New Yorkers — each supporters of former President Donald Trump and Vice President Kamala Harris — flooded polling locations early on November 5 as voters in the USA started to duke it out on the poll field.
For some, it was an opportunity to dismantle the established order. For a lot of, it was the election of a lifetime.
New York Metropolis is a Democratic stronghold.
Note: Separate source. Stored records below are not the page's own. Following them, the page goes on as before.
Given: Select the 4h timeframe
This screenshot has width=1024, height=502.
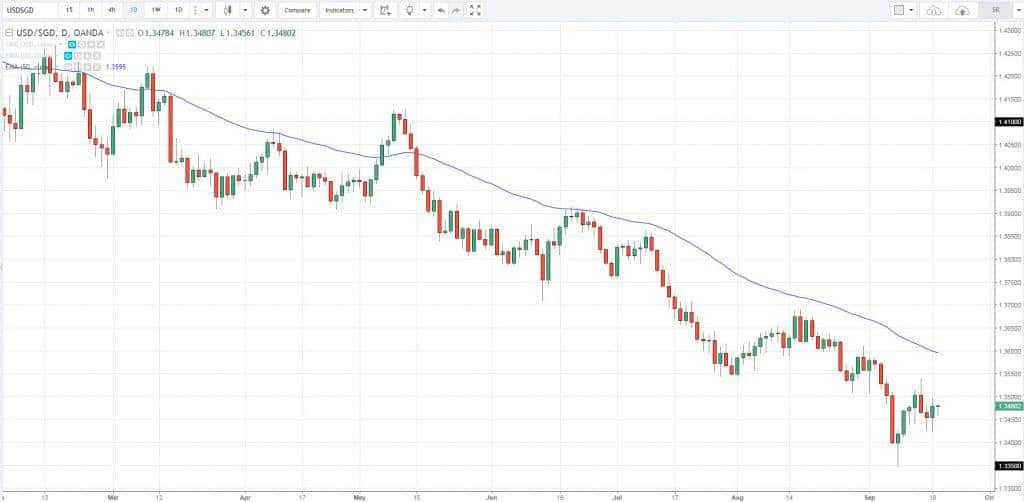Looking at the screenshot, I should (x=111, y=10).
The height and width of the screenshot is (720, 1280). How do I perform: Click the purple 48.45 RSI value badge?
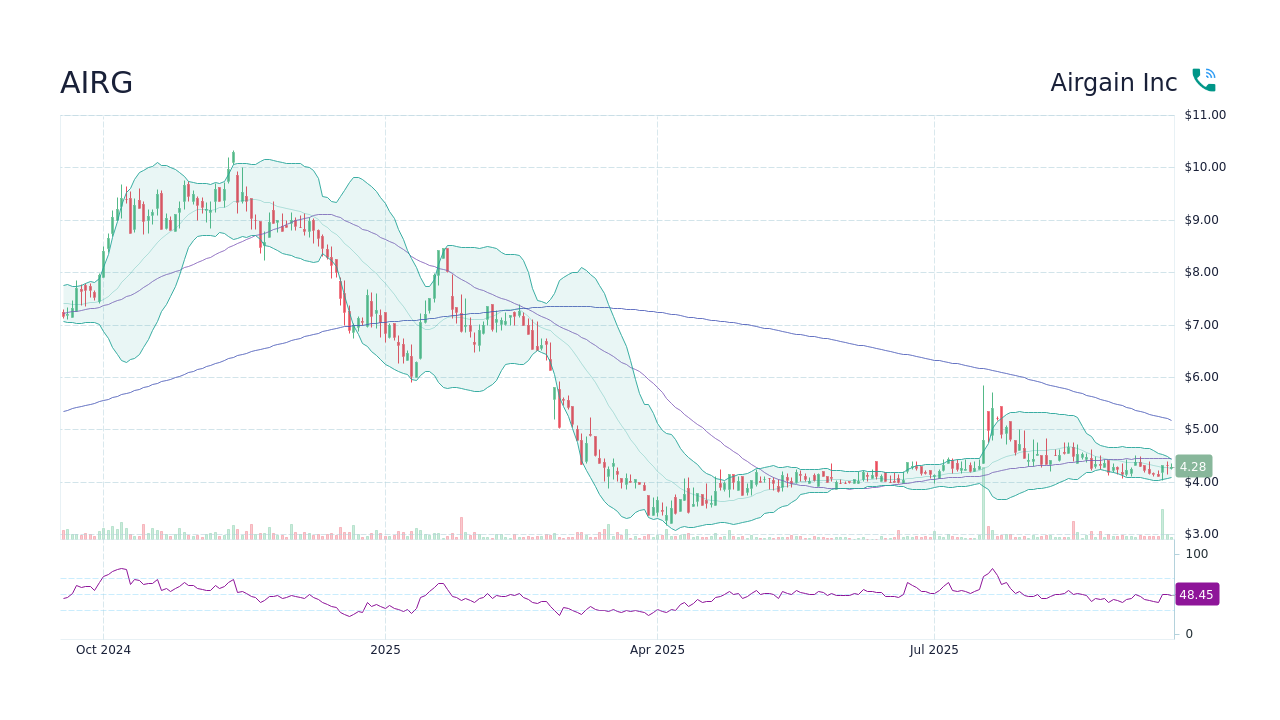[x=1196, y=594]
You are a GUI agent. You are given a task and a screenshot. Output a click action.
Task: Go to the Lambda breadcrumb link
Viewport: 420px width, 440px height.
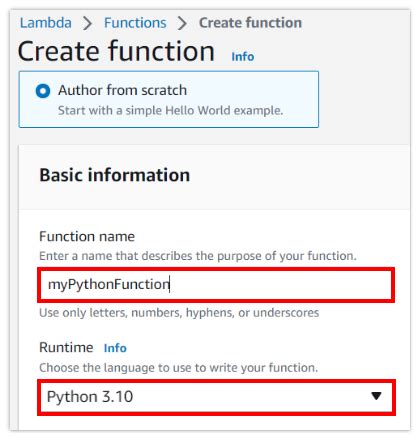point(46,23)
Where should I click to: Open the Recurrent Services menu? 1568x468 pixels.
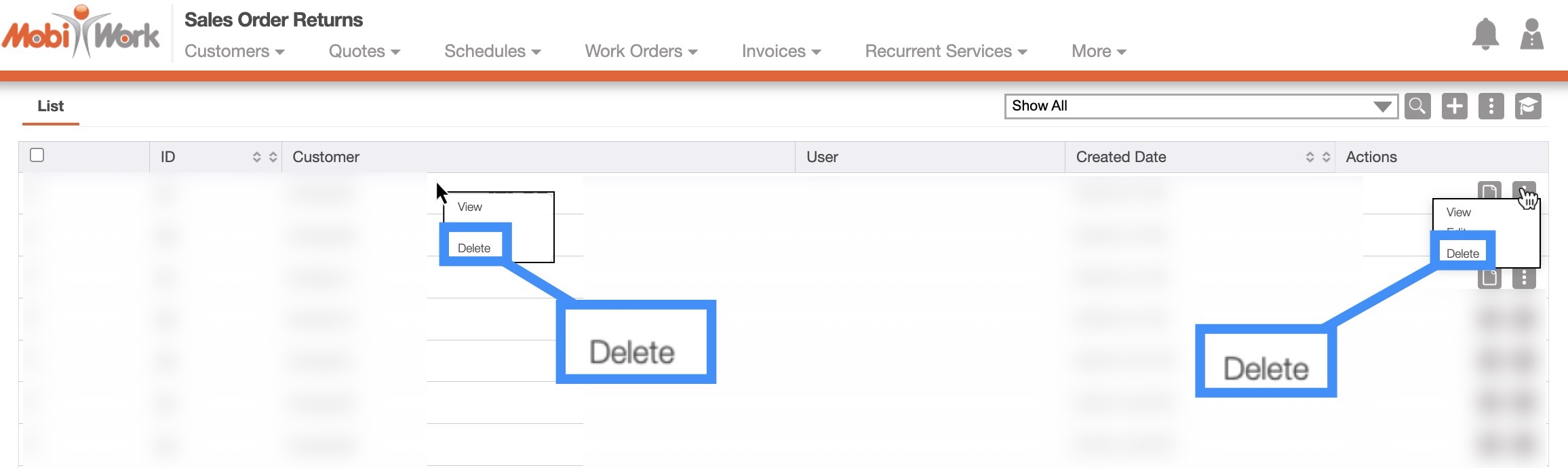click(945, 52)
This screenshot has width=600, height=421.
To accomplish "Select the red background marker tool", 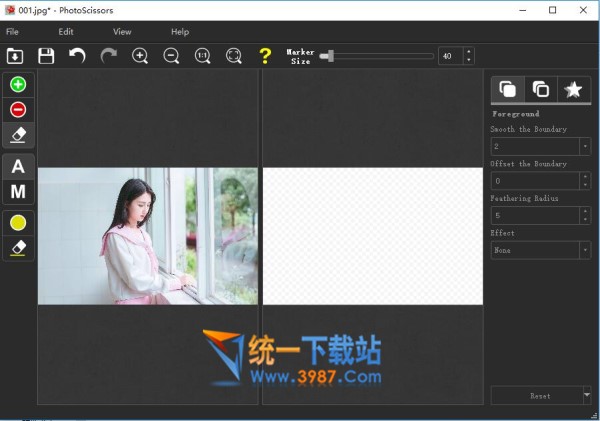I will point(18,109).
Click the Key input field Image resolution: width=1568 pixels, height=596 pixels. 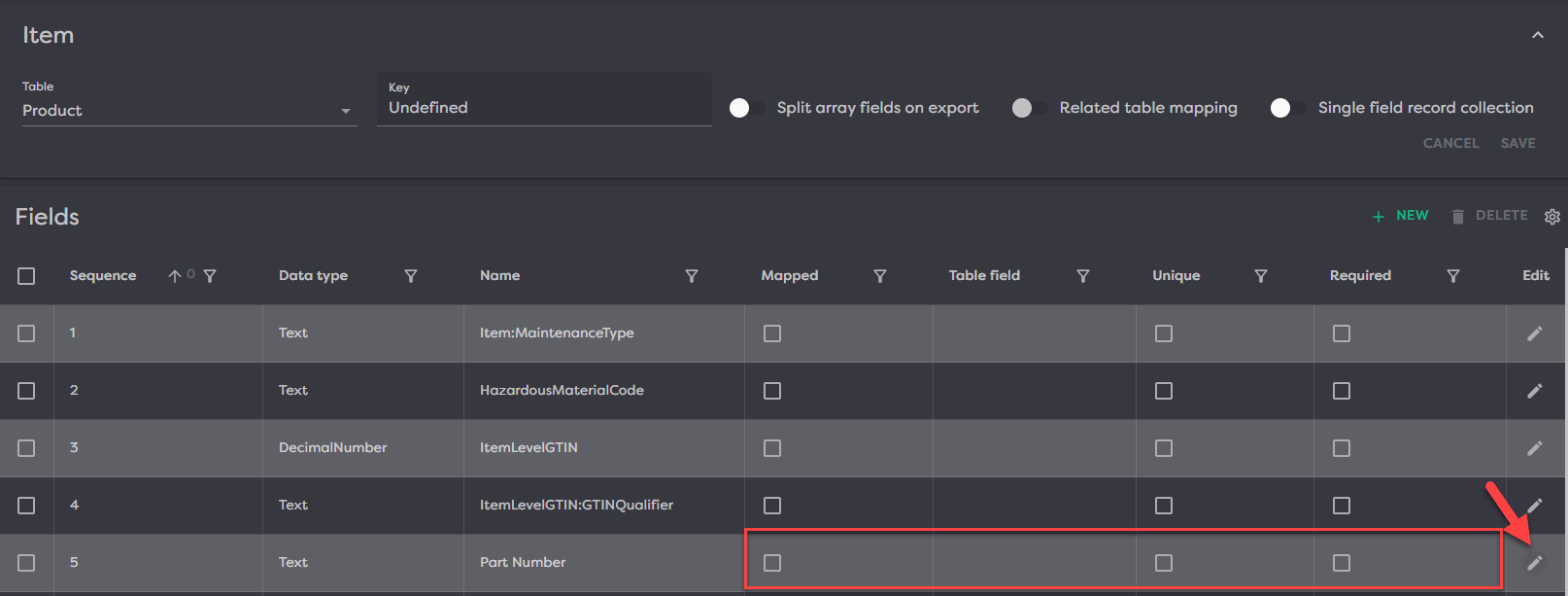[x=544, y=108]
In 2020, it voted overwhelmingly towards Trump, serving to to ship present President Joe Biden a crucial election victory.
However every of the 5 boroughs has its personal character, and the pockets of voters that make up New York Metropolis paint a way more difficult image of this 12 months’s presidential race.
Within the blue-collar neighbourhood of Ridgewood, a part of the westernmost borough of Queens, 36-year-old hairstylist Adrianne Kuss expressed anxiousness in regards to the election’s eventual final result.
“I really feel nervous,” Kuss advised Al Jazeera moments after casting her vote for Harris on Tuesday morning. “No person ought to be on the fence… Too many issues are at stake.”
Sporting pink hair with matching pink sun shades, cargo pants and boots, Kuss added that the prospect of one other Trump presidency frightened her.
The Republican candidate has pledged to be a dictator “for day one” if re-elected on Tuesday. Kuss additionally identified that Trump has made quite a few anti-transgender and anti-immigrant feedback.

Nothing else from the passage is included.